He kissed her smile. “Let’s go.”

Accepting, excited, Anna spent her savings on a new suitcase. She hadn’t had a vacation in years. She galloped through the apartment, yanking skirts from hangers and ferreting through cupboards for lotions, combs, sandals, and that old magazine with the face mask recipe. Was it better to pack two dresses and one pants suit, or one dress and two pants suits? Oh, forget the pants! But which dresses? The blue goes with everything, but the yellow has a bow. She sang and spun in circles, blouses and socks tumbling from her arms.

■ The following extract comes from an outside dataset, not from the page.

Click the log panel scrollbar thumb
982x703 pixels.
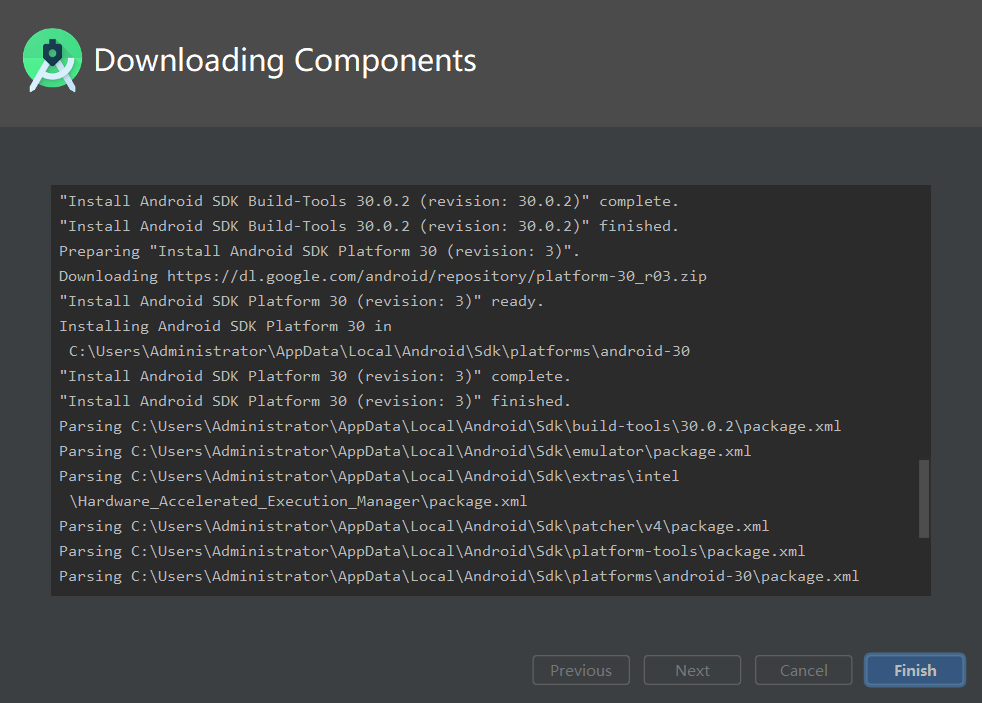923,498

Falling on the bed in a crescendo of gratitude and tears, she whimpered into the blankets, “Papa, if you could see him, just once!”

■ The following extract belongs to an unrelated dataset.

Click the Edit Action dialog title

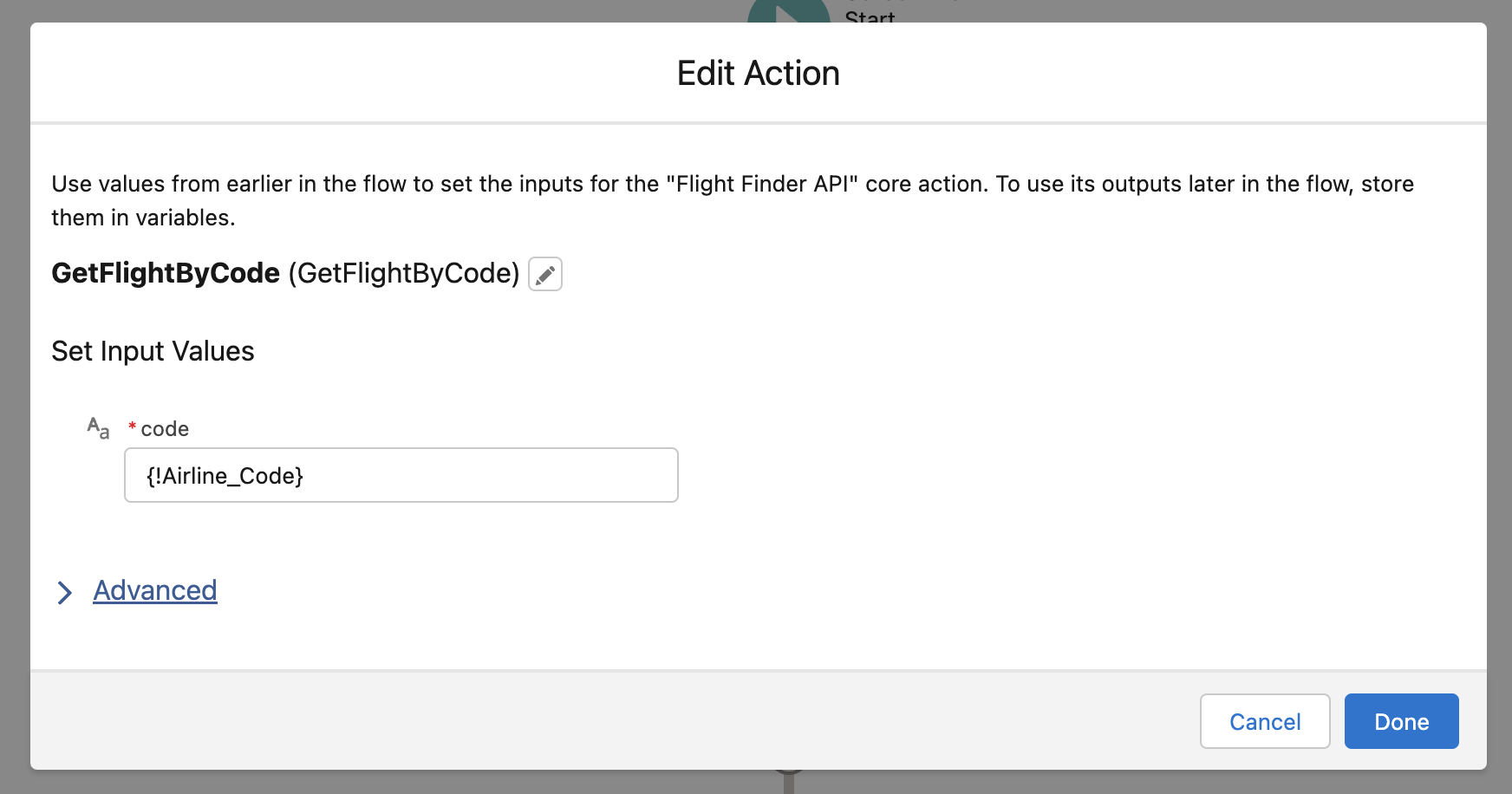pos(758,73)
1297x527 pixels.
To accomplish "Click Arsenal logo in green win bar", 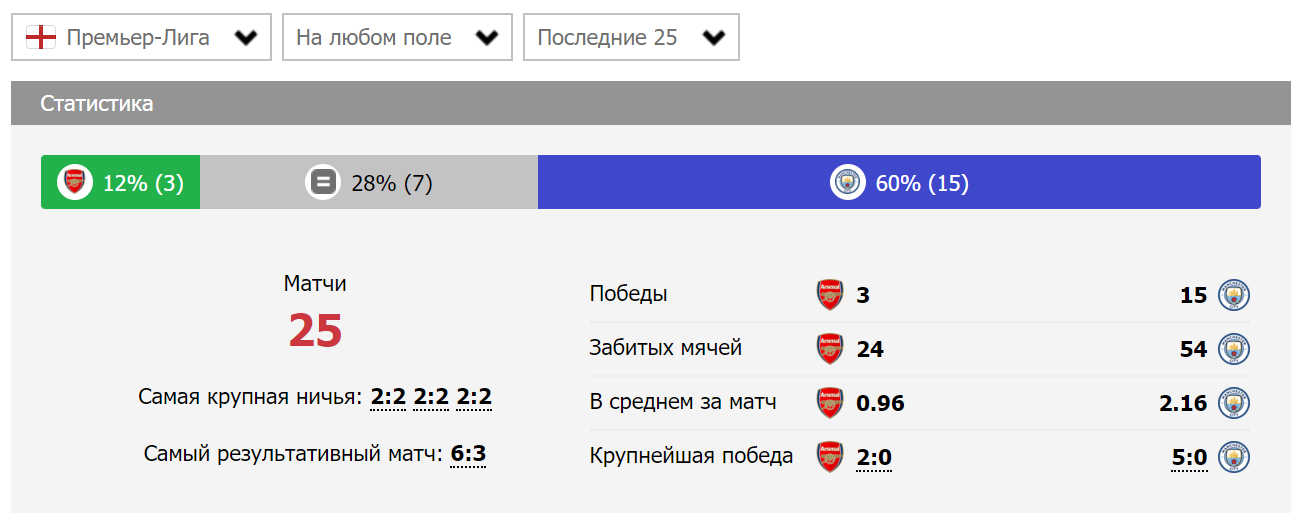I will click(74, 183).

In Sochi, where the old forest loved the young sea, Nick rented a one-room cottage. An energetic elderly man had built it, and six others exactly like it, years ago. He also constructed a shed, painted it blue, and equipped it with a wood stove and a refrigerator. This was the communal Blue Kitchen where summer renters cooked and gossiped. They ate together at a long, wooden table beneath a creaking awning, reaching for shared bowls of cherries. Nick laughed at the “communist arrangement.” The elderly proprietor’s own white-brick house stood nearby, beside carefully weeded rows of potatoes, cucumbers, and beets. Raspberry groves blossomed beneath apple trees. White roses clung clustered into cottage windows. An enormous orange cat, his green eyes narrow with criminal thoughts, scavenged mice beside the outhouse. There were no telephone lines or television screens. They carried water in pails from a well. Nick had never known anything like it. As far as Anna could remember, this was summer.

The other renters introduced themselves. There were two families with children, a quiet elderly couple, three women dieting together, and a solitary engineer from Moscow. To Anna, these strangers became beloved because they were participants in her bursting happiness.

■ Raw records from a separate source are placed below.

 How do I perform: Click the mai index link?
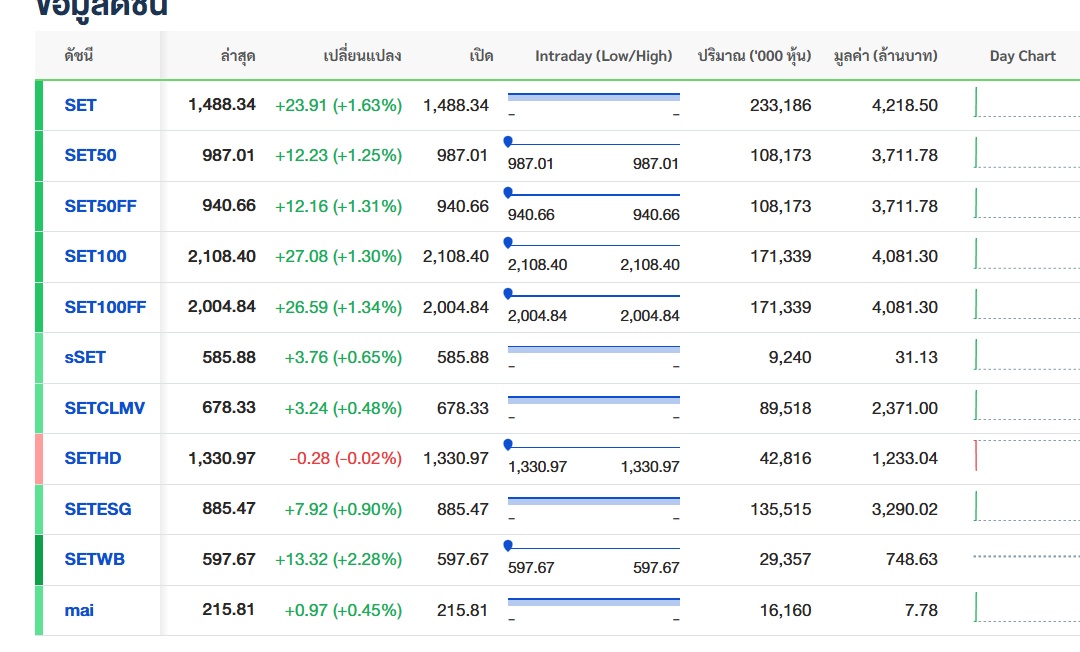(x=79, y=610)
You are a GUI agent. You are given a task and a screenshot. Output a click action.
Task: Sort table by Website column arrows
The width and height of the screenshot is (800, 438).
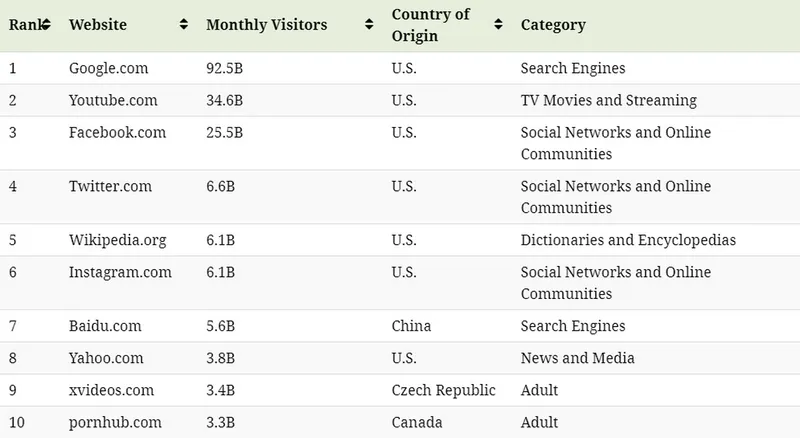click(x=184, y=25)
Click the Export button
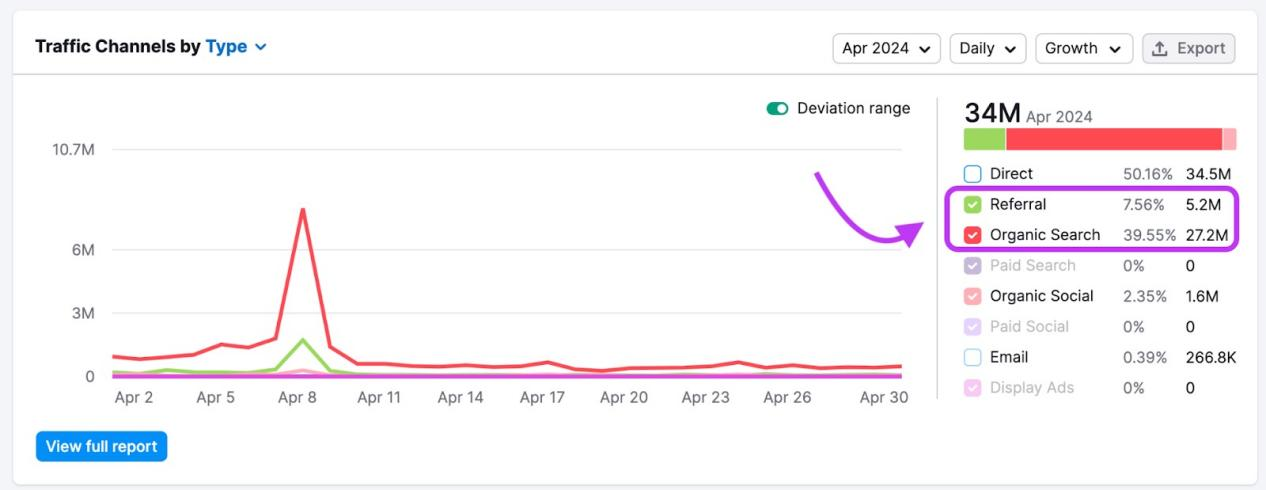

She rose early, when the tiny room brimmed with morning. Crossing the wooden floor on quick, bare feet, she leaned into the light. Children scuttled by with pails and towels, hurrying to the sea. The orange cat slept in the shade. Anna brought Nick apricots. He blinked through his tangled hair while she kissed him.

Without time or effort, they lived. They walked in the forest, stooping to pick wild blueberries. Pines, gold in the summer light, rose serenely above rustling birch trees. Anna braided white daisies into her hair and wove dandelion wreaths. Crowning herself queen of the forest, she leapt over jutting roots. Nick sprang after her, seizing her wriggling body against his own.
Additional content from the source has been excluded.